* Written request *
Please find and copy every line of the records below that contains the string "Alumni", treating uppercase and lowercase as different.

[Records for locating displayed items]
--------
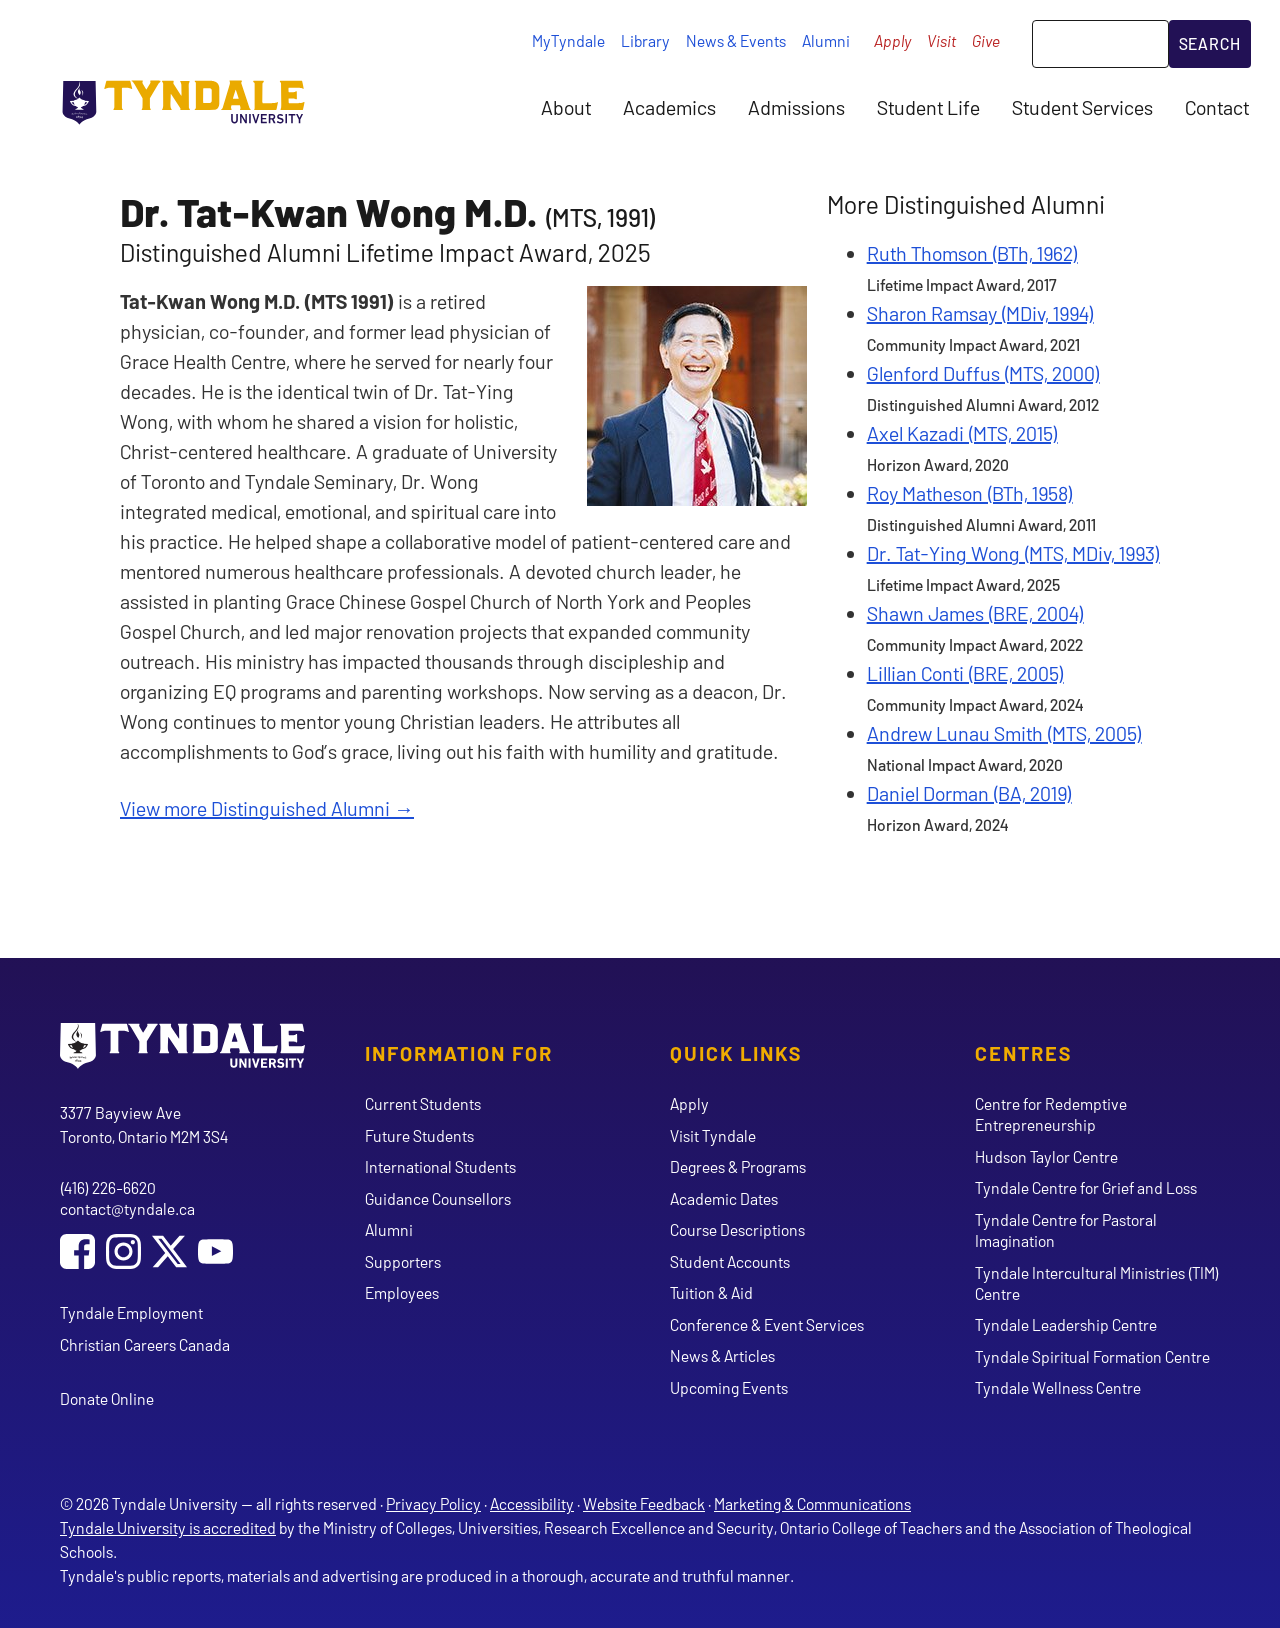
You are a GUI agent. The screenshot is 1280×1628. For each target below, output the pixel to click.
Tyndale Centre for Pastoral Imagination (1066, 1230)
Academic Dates (724, 1198)
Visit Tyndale (713, 1135)
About (566, 107)
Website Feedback (644, 1503)
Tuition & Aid (711, 1292)
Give (986, 40)
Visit (941, 40)
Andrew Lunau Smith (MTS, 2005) (1004, 733)
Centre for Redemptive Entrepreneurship (1051, 1114)
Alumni (826, 40)
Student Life (928, 107)
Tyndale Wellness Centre (1058, 1387)
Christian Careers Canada (145, 1344)
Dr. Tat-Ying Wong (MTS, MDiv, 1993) (1013, 553)
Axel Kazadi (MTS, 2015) (962, 433)
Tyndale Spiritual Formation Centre (1092, 1356)
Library (645, 40)
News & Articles (722, 1355)
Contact (1217, 107)
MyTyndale (568, 40)
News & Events (736, 40)
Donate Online (107, 1398)
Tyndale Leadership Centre (1066, 1324)
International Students (440, 1166)
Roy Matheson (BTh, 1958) (970, 493)
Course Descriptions (737, 1229)
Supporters (403, 1261)
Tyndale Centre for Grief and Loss (1086, 1187)
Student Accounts (730, 1261)
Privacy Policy (433, 1503)
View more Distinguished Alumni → (267, 808)
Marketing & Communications (812, 1503)
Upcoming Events (729, 1387)
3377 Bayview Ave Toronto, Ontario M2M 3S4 (144, 1124)
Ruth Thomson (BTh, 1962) (972, 253)
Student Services (1082, 107)
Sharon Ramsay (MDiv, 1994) (980, 313)
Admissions (796, 107)
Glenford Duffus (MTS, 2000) (983, 373)
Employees (402, 1292)
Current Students (423, 1103)
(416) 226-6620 (108, 1187)
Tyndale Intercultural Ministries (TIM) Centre (1097, 1283)
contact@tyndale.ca (127, 1208)
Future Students (419, 1135)
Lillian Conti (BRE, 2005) (965, 673)
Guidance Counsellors (438, 1198)
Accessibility (532, 1503)
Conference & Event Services (767, 1324)
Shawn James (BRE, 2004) (975, 613)
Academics (669, 107)
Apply (892, 40)
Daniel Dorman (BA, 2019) (969, 793)
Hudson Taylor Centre (1046, 1156)
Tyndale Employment (131, 1312)
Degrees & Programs (738, 1166)
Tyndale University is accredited (168, 1527)
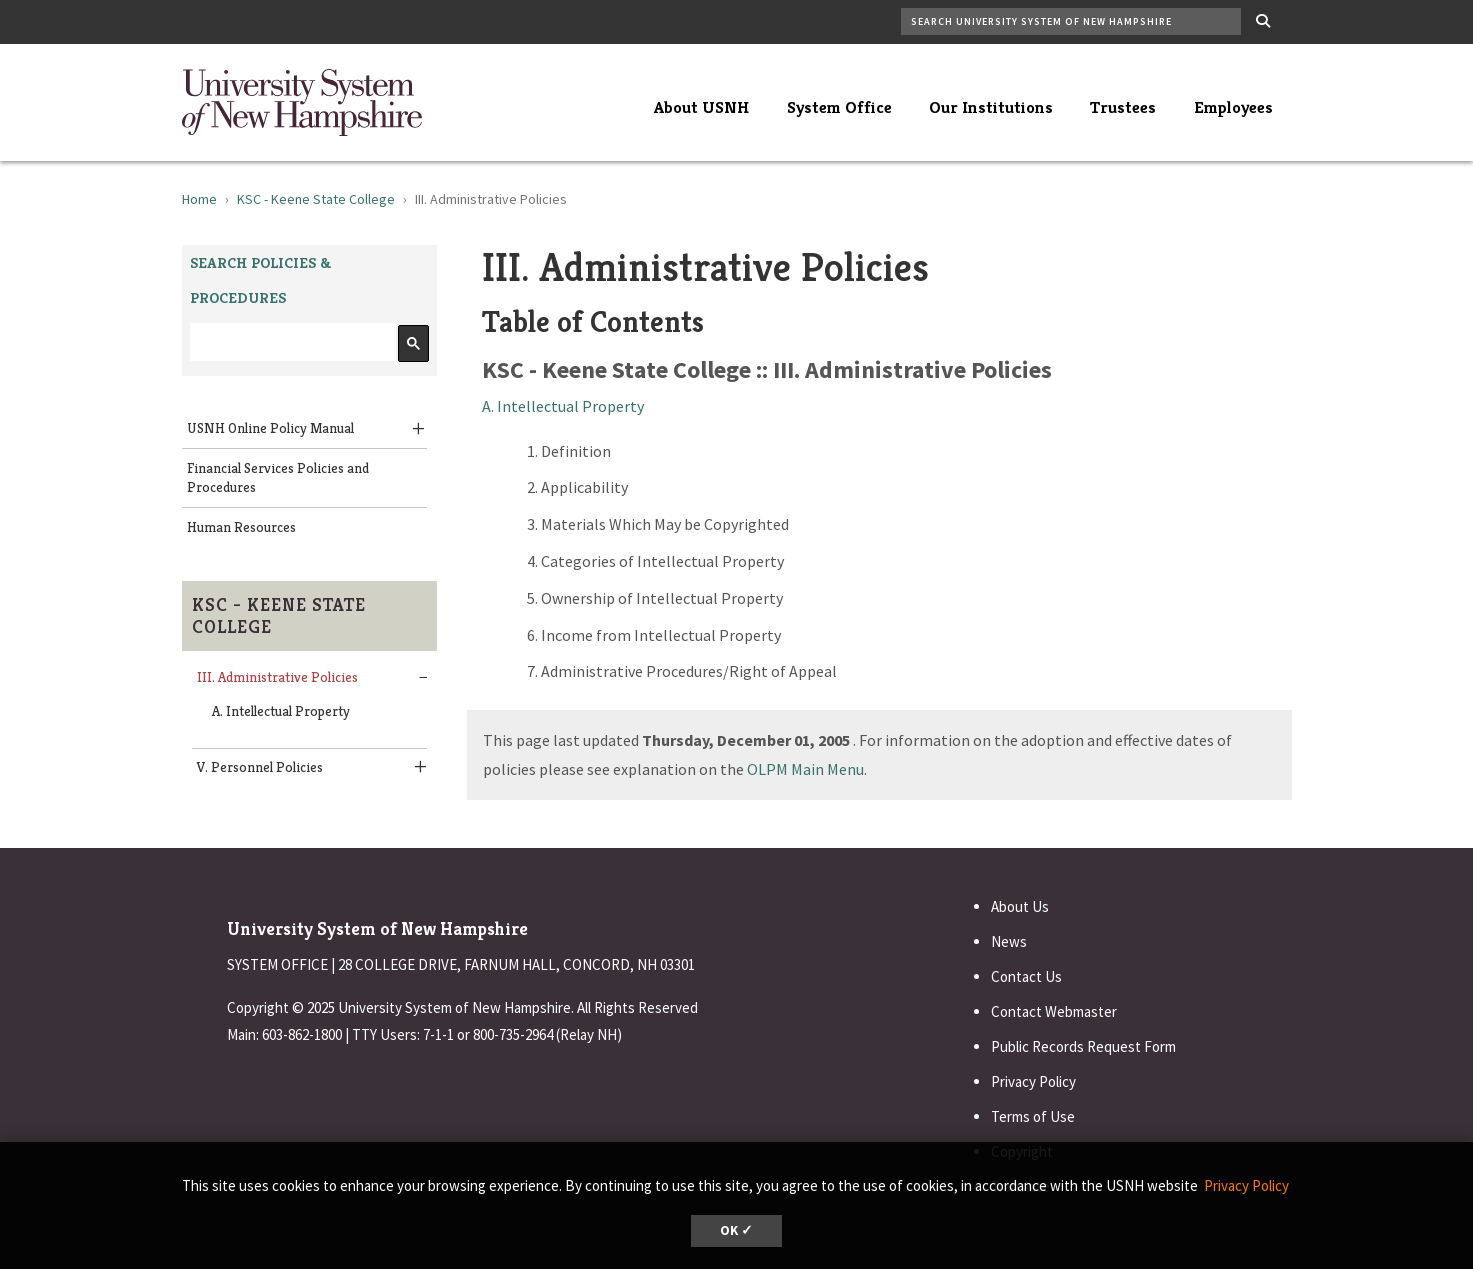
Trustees (1123, 107)
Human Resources (241, 527)
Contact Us (1026, 976)
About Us (1020, 906)
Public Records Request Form (1083, 1046)
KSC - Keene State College (316, 199)
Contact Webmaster (1054, 1011)
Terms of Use (1033, 1116)
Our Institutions (991, 107)
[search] (291, 342)
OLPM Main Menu (805, 769)
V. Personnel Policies (260, 767)
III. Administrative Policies (277, 677)
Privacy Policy (1033, 1081)
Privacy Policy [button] (1246, 1185)
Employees (1233, 107)
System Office (839, 107)
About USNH (701, 107)
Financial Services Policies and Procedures (278, 477)
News (1009, 941)
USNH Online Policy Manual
--------
* Task output *
Alumni (826, 40)
View more Distinguished Alumni → (267, 808)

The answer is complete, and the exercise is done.